9. The method of claim 7, wherein the training the model to be trained with the training sample images and the plurality of training labels comprises:

selecting a training label corresponding to a target feature type from the plurality of training labels;

determining target error information existing on the target feature type in the third feature information based on a training label corresponding to the target feature type;

based on the target error information, carrying out reverse update on model parameters in the model to be trained through a preset loss function corresponding to the target characteristic type to obtain an intermediate information extraction reference model;

and taking the intermediate information extraction reference model as a new model to be trained, and re-executing the step of selecting a training label corresponding to the target feature type from the plurality of training labels until all the labels in the plurality of training labels are selected to obtain the information extraction reference model.

10. The method of any of claims 2 to 9, wherein the information units comprise character units, and wherein determining training labels on a plurality of feature types for at least one information unit in the training sample image comprises:

determining a training label on a positioning feature for at least one character unit in the training sample image, wherein the positioning feature is used for at least characterizing the relative relationship feature between the at least one character unit;

a training label on a shape feature is determined for at least one character unit in the training sample image.

11. The method according to claim 1, wherein the extracting first feature information of at least one information unit in the target image comprises:

for each target information unit of the at least one information unit, determining all information units and partial information units arranged before the target information unit;

predicting first reference feature information of the target information unit based on feature information of all the information units;

predicting second reference feature information of the target information unit based on feature information of the partial information unit;

determining the first feature information based on the first reference feature information and the second reference feature information of each of the at least one information unit.

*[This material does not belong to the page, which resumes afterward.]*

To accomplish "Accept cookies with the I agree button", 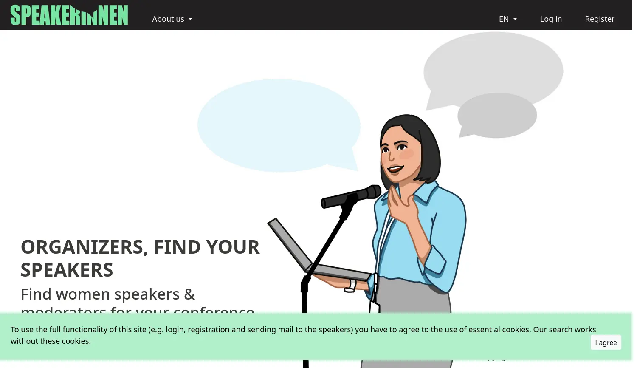I will [606, 343].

12. The method of claim 1, wherein the information units comprise character units, wherein the at least one information unit constitutes one or more formulas containing the character units, and wherein after extracting first feature information of the at least one information unit in the target image as target feature information through the information extraction model, the method further comprises:

13. An information extraction apparatus, characterized in that the apparatus comprises:

the device comprises a first acquisition unit, a second acquisition unit and a third acquisition unit, wherein the first acquisition unit is used for acquiring a target image which comprises at least one information unit;

the second acquisition unit is used for acquiring an information extraction model, and the information extraction model is obtained by training at least one information unit in a training sample image on training labels of a plurality of characteristic types;

and the extracting unit is used for extracting the first characteristic information of at least one information unit in the target image as target characteristic information through the information extracting model.

14. An information extraction device comprising a memory, and one or more programs, wherein the one or more programs are stored in the memory and configured to be executed by the one or more processors, the one or more programs comprising instructions for performing the information extraction method according to any one of claims 1 to 12.

15. A computer-readable storage medium having stored therein at least one program code, the at least one program code being loaded into and executed by a processor to perform operations performed by the information extraction method according to any one of claims 1 to 12.